Exercise material:
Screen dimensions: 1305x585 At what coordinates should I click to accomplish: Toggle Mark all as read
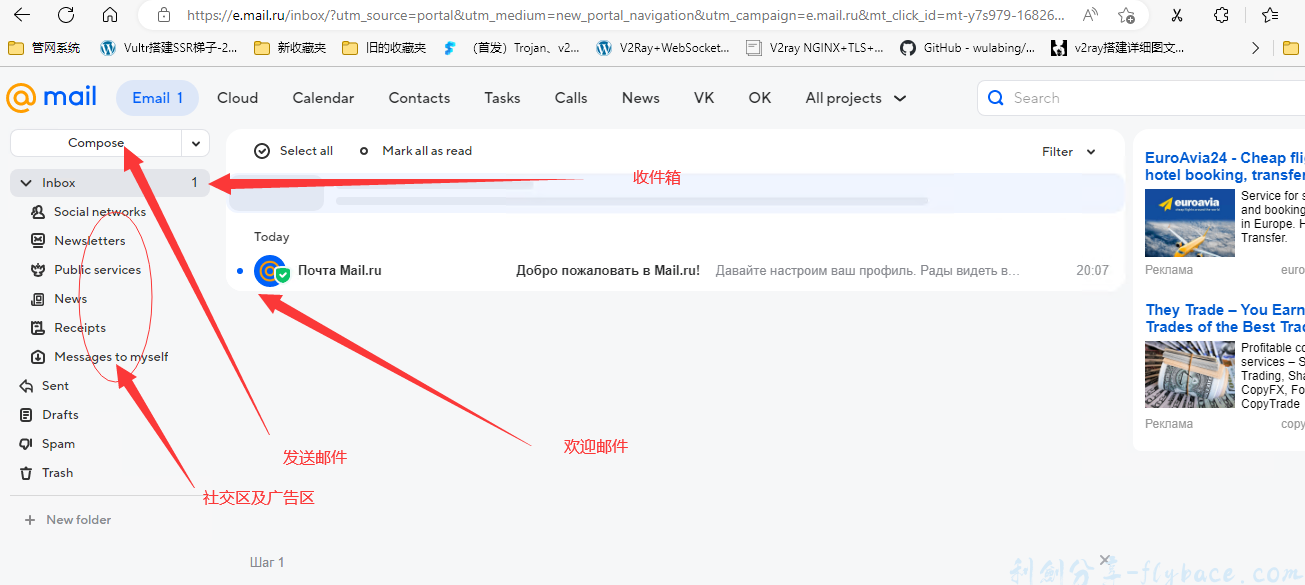coord(427,150)
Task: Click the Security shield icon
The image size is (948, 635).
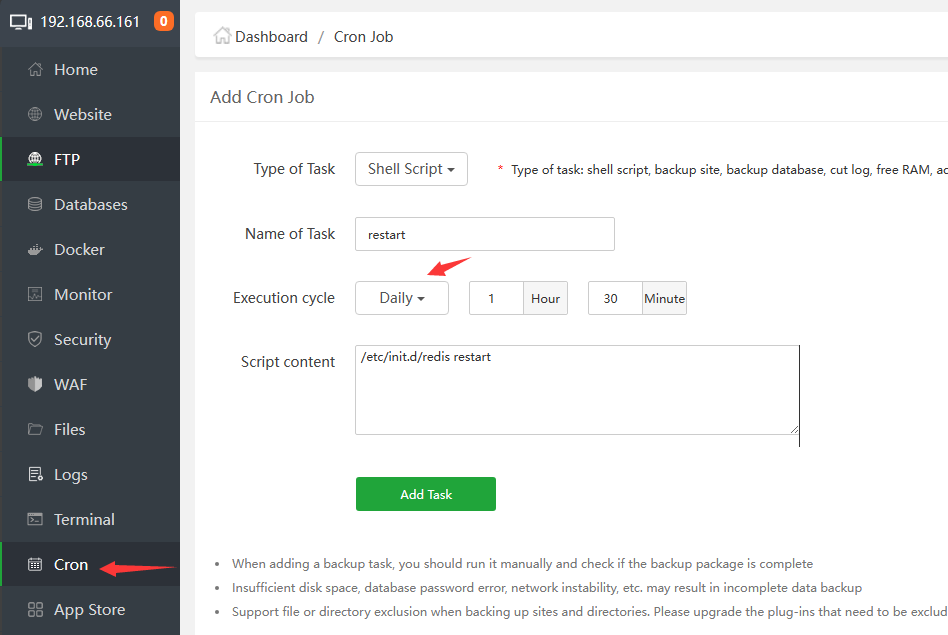Action: pyautogui.click(x=35, y=340)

Prompt: Reproduce verbatim, and only, the lines starting at the one that contains "Task: Click the Security shield icon" and ending with the final line of the records; leave out the pictures.

Answer box:
Task: Click the Security shield icon
The image size is (948, 635).
Action: pyautogui.click(x=35, y=340)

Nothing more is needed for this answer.